Resolution 1: ExerciseGreen Solution: Bike or Walk to Work
Taking your polluting car off the road can raise your physical fitness. For the average person, bicycling at a moderate rate burns 300 calories per hour, a figure that nearly doubles for speeds faster than 10 mph; walking briskly can burn 460 calories per hour, according to the Centers for Disease Control and Prevention.
If getting yourself to and from work without a car isn't an option, use public transportation and walk or bike to and from the station to get your heart pumping. And if you must drive, carpool. The American Lung Association gave Washington a grade of F on its 2007 State of the Air Report, so cutting down the number of cars will help all exercisers breathe easier.

Resolution 2: Spend More Time With Family and FriendsGreen Solution: Switch Off and Get Out
Instead of passing your free time in front of a giant flat-screen TV, surfing YouTube or slaying digital monsters on your Wii -- and consuming extra electricity in the process -- focus on enjoying the company of loved ones. The simplest group activities, such as charades or a good conversation, are often the most fulfilling.
If you're itching to get out, hop on the Metro for a museum excursion or start a family garden (you'll strengthen your bonds while your plants are absorbing carbon dioxide).

Resolution 3: Go on a DietGreen Solution: Eat Organically and Locally
Whether you're looking to lose a few eggnog-related pounds or simply want to be healthier, resolve to base your diet on organic vegetables and fruits -- preferably local produce from farmers markets or a community-supported agriculture service, which would reduce the amount of fuel needed to transport the food to your plate. (Organic TV dinners and "natural" cheese puffs don't count!)

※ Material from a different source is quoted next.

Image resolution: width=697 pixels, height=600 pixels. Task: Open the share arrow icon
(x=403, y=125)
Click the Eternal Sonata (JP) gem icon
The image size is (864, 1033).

Though it takes more time and effort to cook using straight-from-the-farm produce, slow, home-prepared meals are great for enjoying with others (see Resolution 2) and make you far less likely to shovel down fattening fast food on the run. Not only will a nutritious, high-fiber, unprocessed diet help you keep a trim figure, but your overall health (and mood) will improve. And you may have better breath (thanks to the chlorophyll in fresh greens) to boot.

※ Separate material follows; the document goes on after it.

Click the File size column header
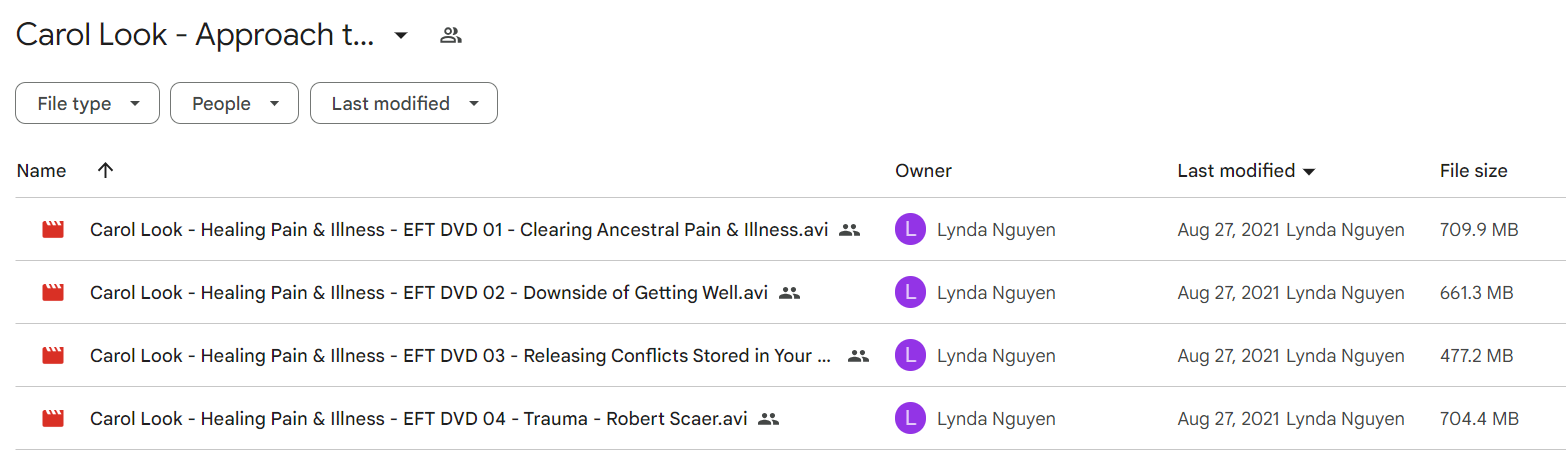The image size is (1566, 470). pos(1473,171)
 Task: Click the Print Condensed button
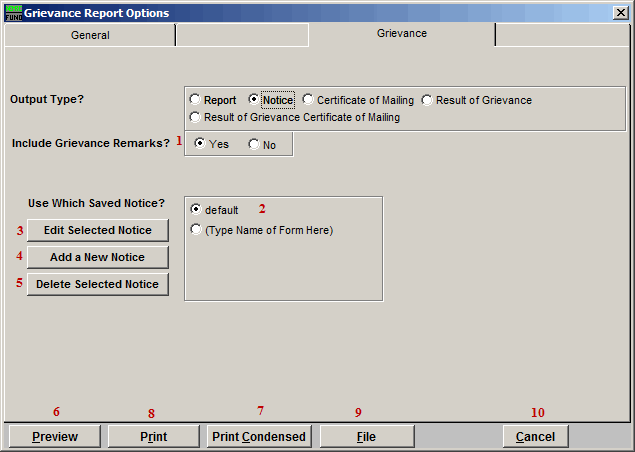260,437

Resolution 4: Save MoneyGreen Solution: Consume Less
Next time you have a hankering for a new gizmo or handbag, think twice. Unsustainable spending and unsustainable use of the planet's resources go hand in hand. If you must redecorate or find a cute belt for Friday night, buy wisely. Secondhand or vintage clothing and furniture are usually cheaper, save resources and often make for a more interesting style.
Also, conserve electricity at home: Swap your incandescent bulbs for compact fluorescent ones, turn off the lights when you leave a room and keep the thermostat down this winter (don a sweater if you're chilly). Your bank balance will get a boost when you reduce your footprint, and you might be surprised at how spending less makes you want less -- and be more satisfied with the life you have.

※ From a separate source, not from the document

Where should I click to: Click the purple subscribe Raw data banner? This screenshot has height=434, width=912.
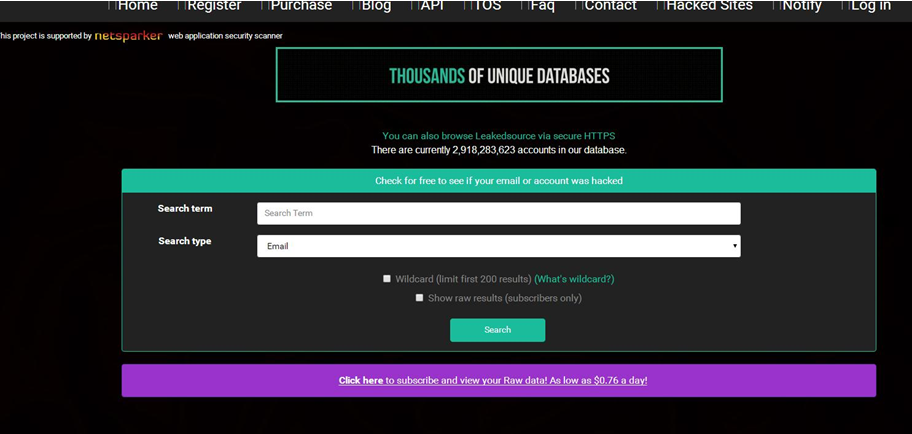[498, 380]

Resolution 5: Help OthersGreen Solution: Help the Planet
Anything you can do to help the well-being of the planet -- reducing your carbon footprint, choosing pesticide-free products, avoiding polluting plastic -- will help the well-being of all its inhabitants. Supporting local businesses, manufacturers and farmers, which keeps shipping fuel use down, also strengthens community ties.
Finally, mark your calendars for such events as the Green Festival, held in the fall. You might also volunteer for environmental organizations such as Earth Day Network ( Eco events are a great way to get informed, get connected to others and expand your awareness.